GET / serves a self-contained single-page chat UI — vanilla JS, no build step, no CDN required. It:

  • Streams answers from /ask/stream via EventSource
  • Keeps a session_id in memory across the tab's lifetime
  • Renders a "Sources" list from the terminal SSE done event

REST endpoints

GET /

Returns the web chat UI (HTML).

POST /ingest

Trigger incremental indexing.

curl -X POST http://localhost:8000/ingest

POST /ingest/content

Ingest caller-supplied documents directly (no server-side file access needed). Requires auth when enabled, and ingests into the caller's own namespace when server.per_user = true. Body: {"documents": [{"path": "...", "text": "...", "title": "..."}]}. Returns {"ingested": <n>}.

curl -X POST http://localhost:8000/ingest/content \
  -H "content-type: application/json" \
  -H "X-API-Key: $KEY" \
  -d '{"documents": [{"path": "note1.md", "text": "Backups run nightly at 2am."}]}'

POST /ask

Ask a question. Returns JSON with answer, abstained, citations, and optionally session_id.

# Stateless single-turn
curl -X POST http://localhost:8000/ask \
  -H "content-type: application/json" \
  -d '{"question": "How do I set up a new dev environment?"}'

With a session:

curl -X POST http://localhost:8000/ask \
  -H "content-type: application/json" \
  -d '{"question": "What are backups?", "session_id": "abc123"}'

POST /chat

Stateful chat endpoint. Always creates or reuses a session. Returns session_id.

SID=$(python -c "import uuid; print(uuid.uuid4().hex)")
curl -X POST http://localhost:8000/chat \
  -H "content-type: application/json" \
  -d "{\"question\": \"What are backups?\", \"session_id\": \"$SID\"}"

GET /ask/stream

SSE streaming answer. Yields data: delta chunks as tokens arrive, then a terminal event: done with a JSON payload containing citations (and session_id when provided).

# Stream a response
curl -N "http://localhost:8000/ask/stream?question=What+are+backups%3F"

# Stream with session
curl -N "http://localhost:8000/ask/stream?question=What+are+backups%3F&session_id=$SID"

SSE event format:

:ok

data: Hello

data:  world

event: done
data: {"citations": ["source.md"], "session_id": "abc123"}

Both the stateless and the session (session_id) paths stream true incremental token deltas. The stream opens with a :ok comment and is sent with Cache-Control: no-cache and X-Accel-Buffering: no, so it passes through nginx-style reverse proxies without being buffered. Newlines inside a delta are framed as consecutive data: lines per the SSE spec.

DELETE /session/{id}

Discard a conversation session from server memory.

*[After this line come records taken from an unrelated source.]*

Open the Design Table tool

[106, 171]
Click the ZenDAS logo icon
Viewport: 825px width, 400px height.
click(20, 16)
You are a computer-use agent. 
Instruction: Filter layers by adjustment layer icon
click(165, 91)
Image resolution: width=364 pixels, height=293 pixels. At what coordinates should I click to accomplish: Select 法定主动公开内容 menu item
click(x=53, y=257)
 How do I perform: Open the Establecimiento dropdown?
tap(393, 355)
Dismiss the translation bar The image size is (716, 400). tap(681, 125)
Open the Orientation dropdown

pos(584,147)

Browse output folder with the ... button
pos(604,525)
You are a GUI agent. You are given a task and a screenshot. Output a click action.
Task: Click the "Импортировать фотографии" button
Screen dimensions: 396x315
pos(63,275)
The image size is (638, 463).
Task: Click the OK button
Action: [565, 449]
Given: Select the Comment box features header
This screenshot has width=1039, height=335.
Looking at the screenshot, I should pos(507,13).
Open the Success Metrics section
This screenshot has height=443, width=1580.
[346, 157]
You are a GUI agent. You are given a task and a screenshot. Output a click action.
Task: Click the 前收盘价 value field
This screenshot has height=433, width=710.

curl -X DELETE http://localhost:8000/session/abc123

GET /status

Index statistics (chunk count, source count, index path).

curl http://localhost:8000/status

Sessions

Pass session_id on any /ask or /ask/stream request to thread conversation history across turns. The session lives in server memory for the lifetime of the process.

# Create a session ID
SID=$(python -c "import uuid; print(uuid.uuid4().hex)")

# Turn 1
curl -X POST http://localhost:8000/chat \
  -H "content-type: application/json" \
  -d "{\"question\": \"What is raggity?\", \"session_id\": \"$SID\"}"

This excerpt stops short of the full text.